Action item: Drop the pictures and extract exactly the lines from the one that contains "Image resolution: width=580" through the end of the material.

Information given:
——————

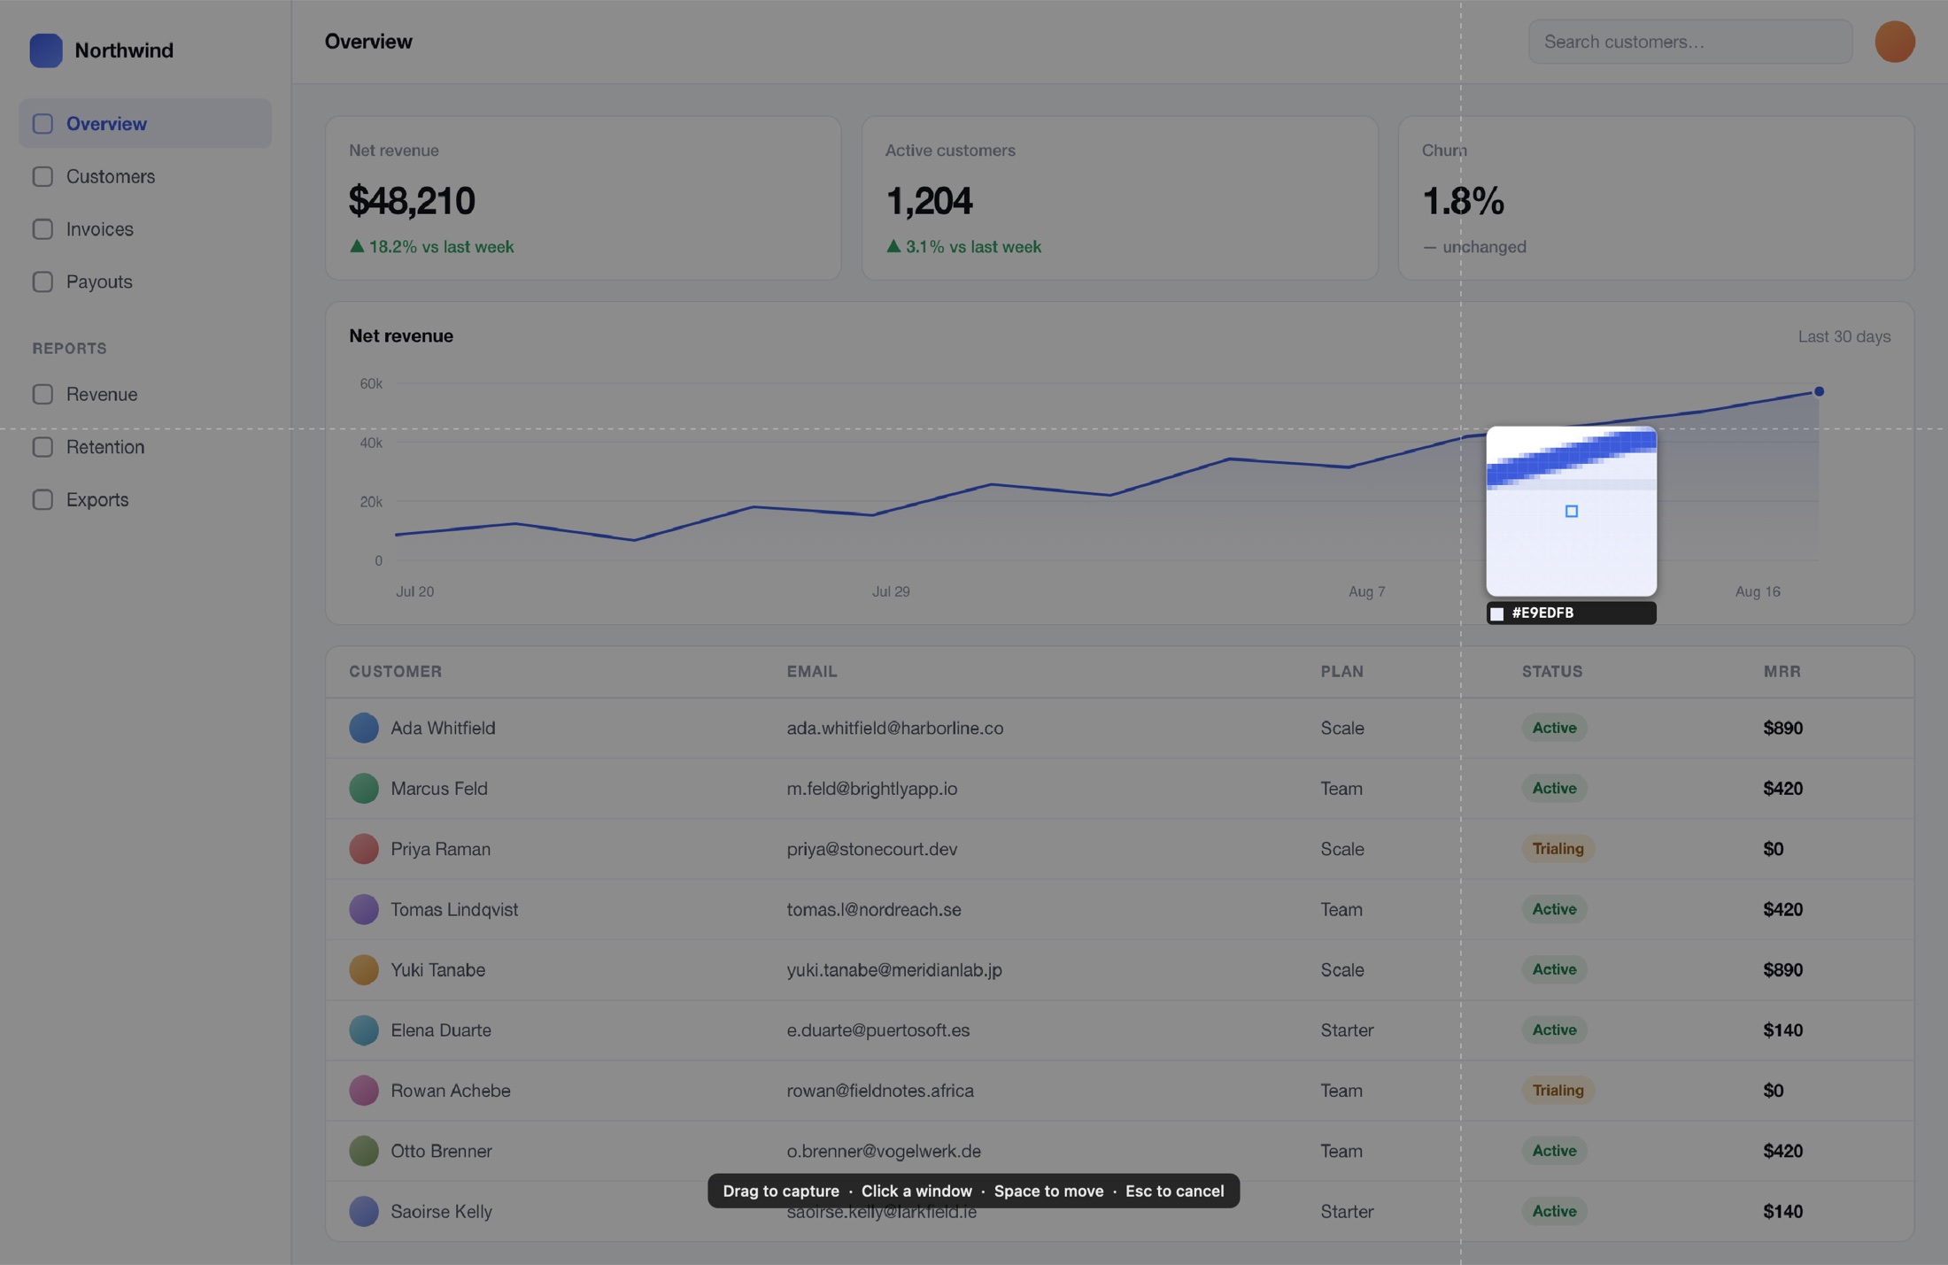The height and width of the screenshot is (1265, 1948).
Task: Sort by the MRR column header
Action: [x=1782, y=672]
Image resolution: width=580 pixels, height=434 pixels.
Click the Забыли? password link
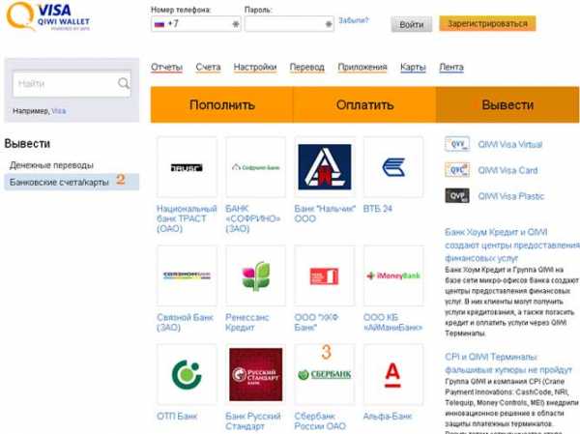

——————

Exercise solution:
Image resolution: width=580 pixels, height=434 pixels.
Click the Забыли? password link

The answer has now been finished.